● **What to work on**:
Copy out every row below word for word, leaving the pictures out of your answer.

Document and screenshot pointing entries
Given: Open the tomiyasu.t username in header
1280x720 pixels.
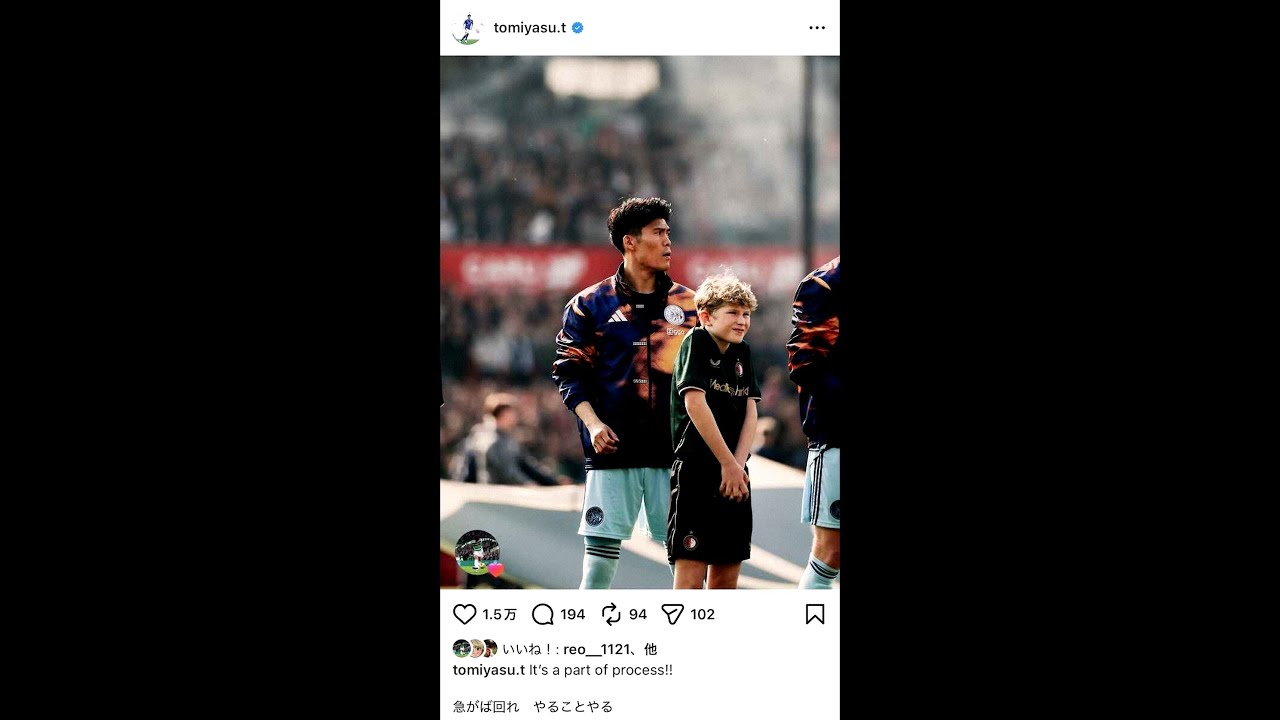Looking at the screenshot, I should [530, 28].
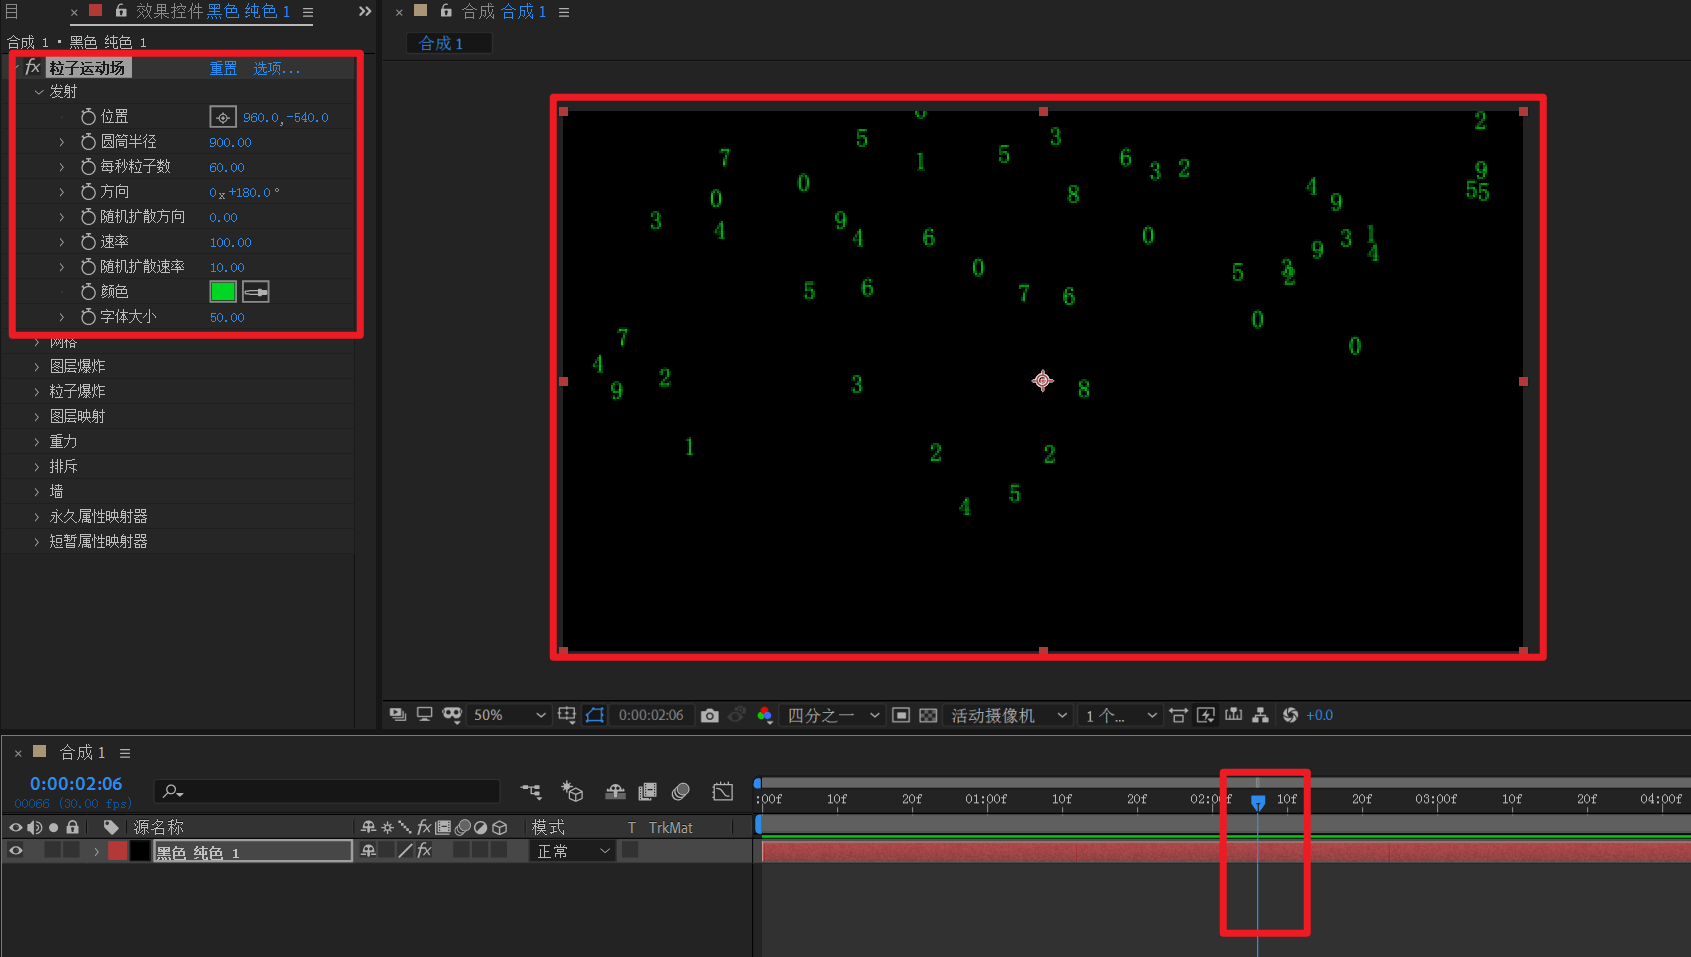Viewport: 1691px width, 957px height.
Task: Open the 50% magnification dropdown
Action: 510,715
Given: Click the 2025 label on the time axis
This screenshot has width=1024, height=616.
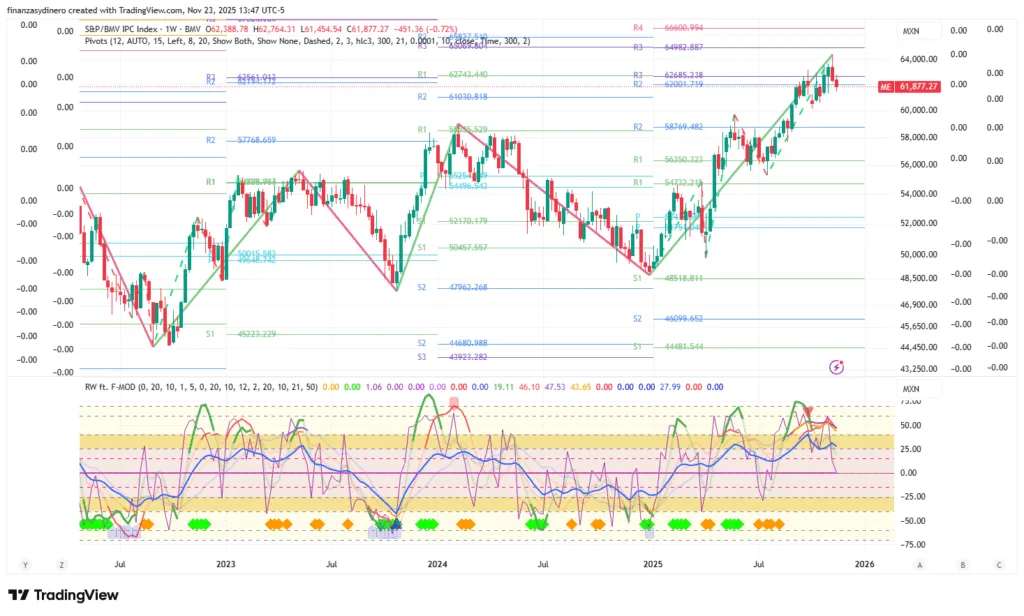Looking at the screenshot, I should pyautogui.click(x=652, y=564).
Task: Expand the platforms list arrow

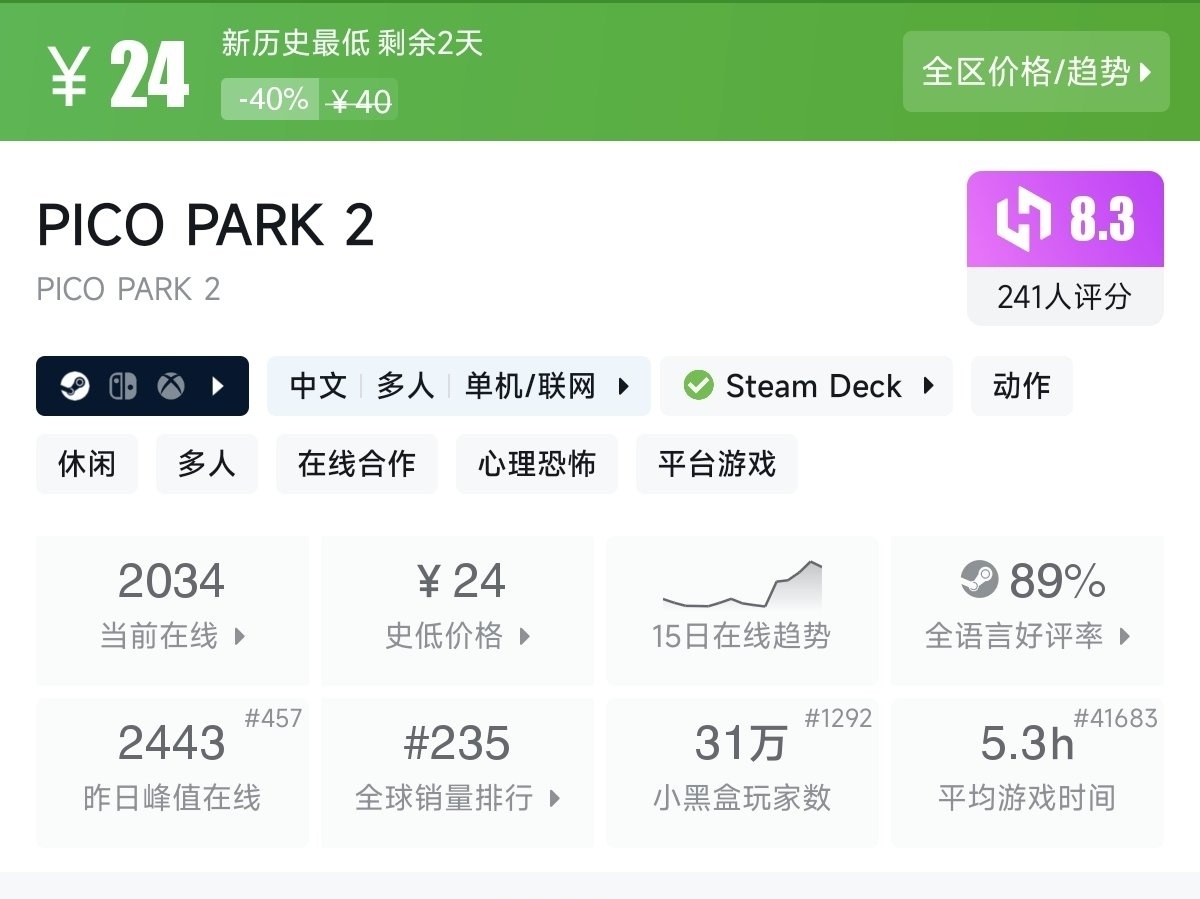Action: click(218, 386)
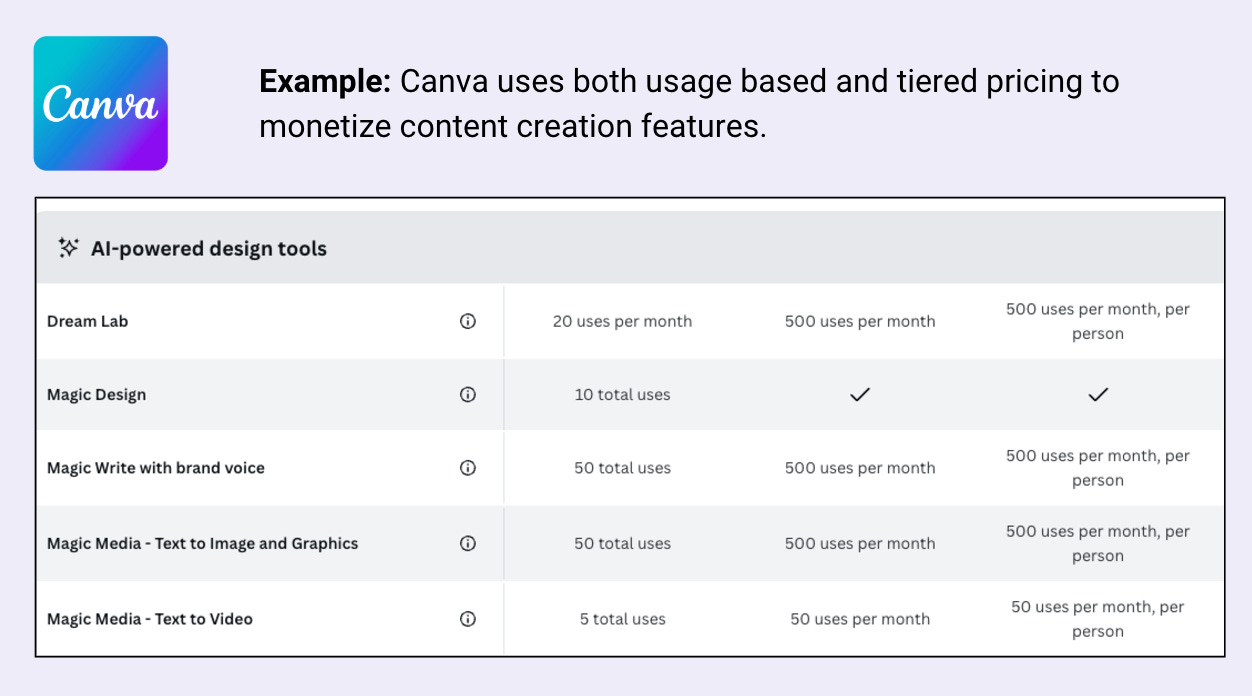The width and height of the screenshot is (1252, 696).
Task: Click the AI-powered design tools header
Action: [x=209, y=247]
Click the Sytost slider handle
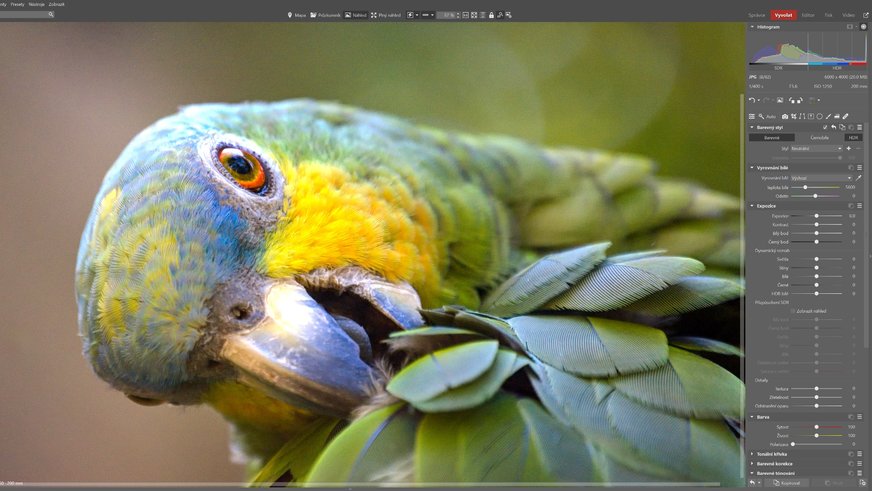This screenshot has height=491, width=872. (816, 427)
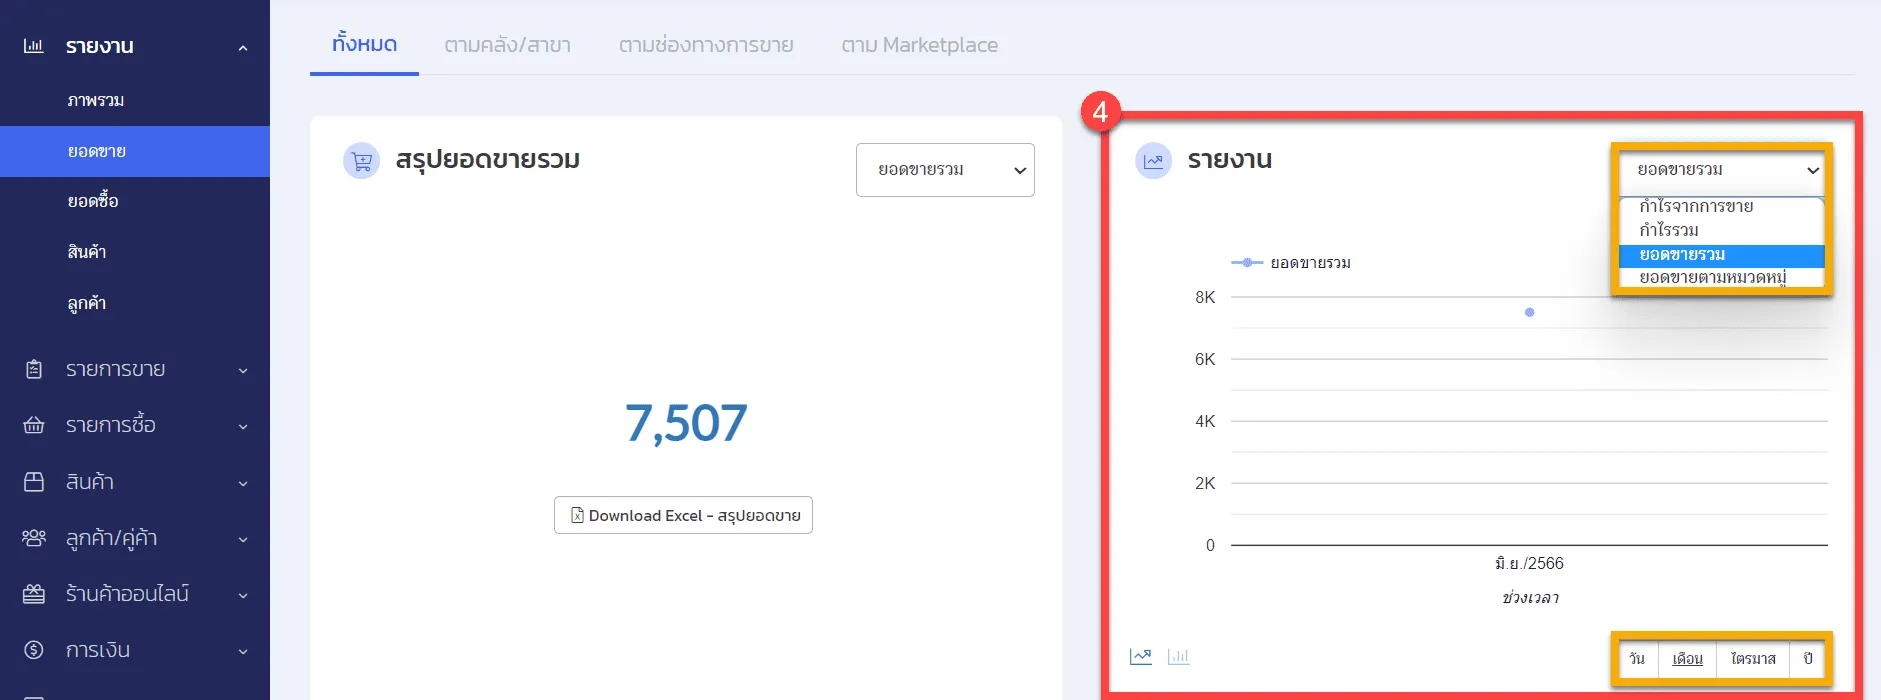This screenshot has width=1881, height=700.
Task: Select วัน time range option
Action: coord(1637,659)
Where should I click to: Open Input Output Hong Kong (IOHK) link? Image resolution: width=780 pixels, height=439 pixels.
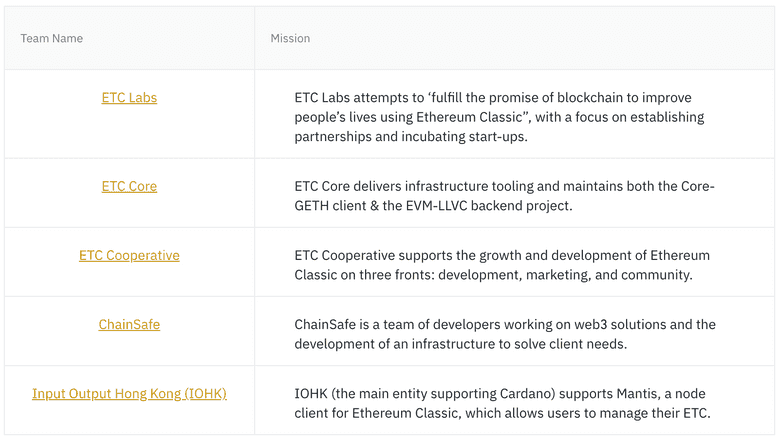click(129, 393)
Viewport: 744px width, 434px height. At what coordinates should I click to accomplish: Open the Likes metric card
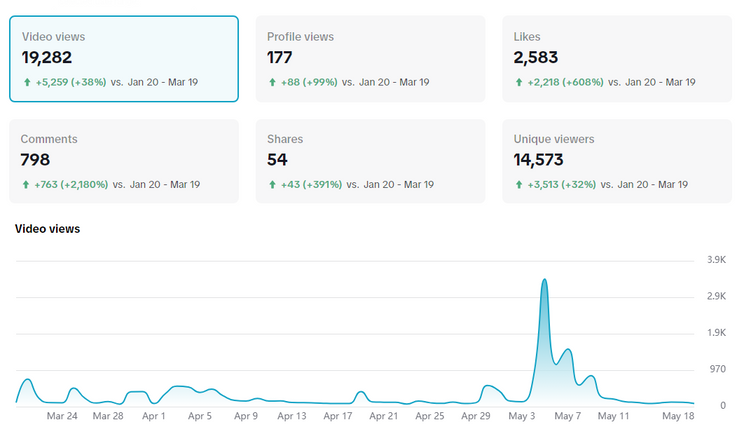617,59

● **Correct result**:
Given: Open the tomiyasu.t username in header
1280x720 pixels.
Looking at the screenshot, I should [530, 28].
Viewport: 1691px width, 957px height.
Task: Open the 50% magnification dropdown
Action: 510,715
Given: Click the 2025 label on the time axis
This screenshot has width=1024, height=616.
Looking at the screenshot, I should pyautogui.click(x=652, y=564).
Task: Expand the platforms list arrow

Action: click(218, 386)
The width and height of the screenshot is (1252, 696).
Task: Click the AI-powered design tools header
Action: [x=209, y=247]
Click the Sytost slider handle
This screenshot has height=491, width=872. (816, 427)
This screenshot has width=1881, height=700.
Task: Select วัน time range option
Action: coord(1637,659)
Where should I click to: Open Input Output Hong Kong (IOHK) link? Image resolution: width=780 pixels, height=439 pixels.
click(129, 393)
Viewport: 744px width, 434px height. At what coordinates should I click to accomplish: Open the Likes metric card
617,59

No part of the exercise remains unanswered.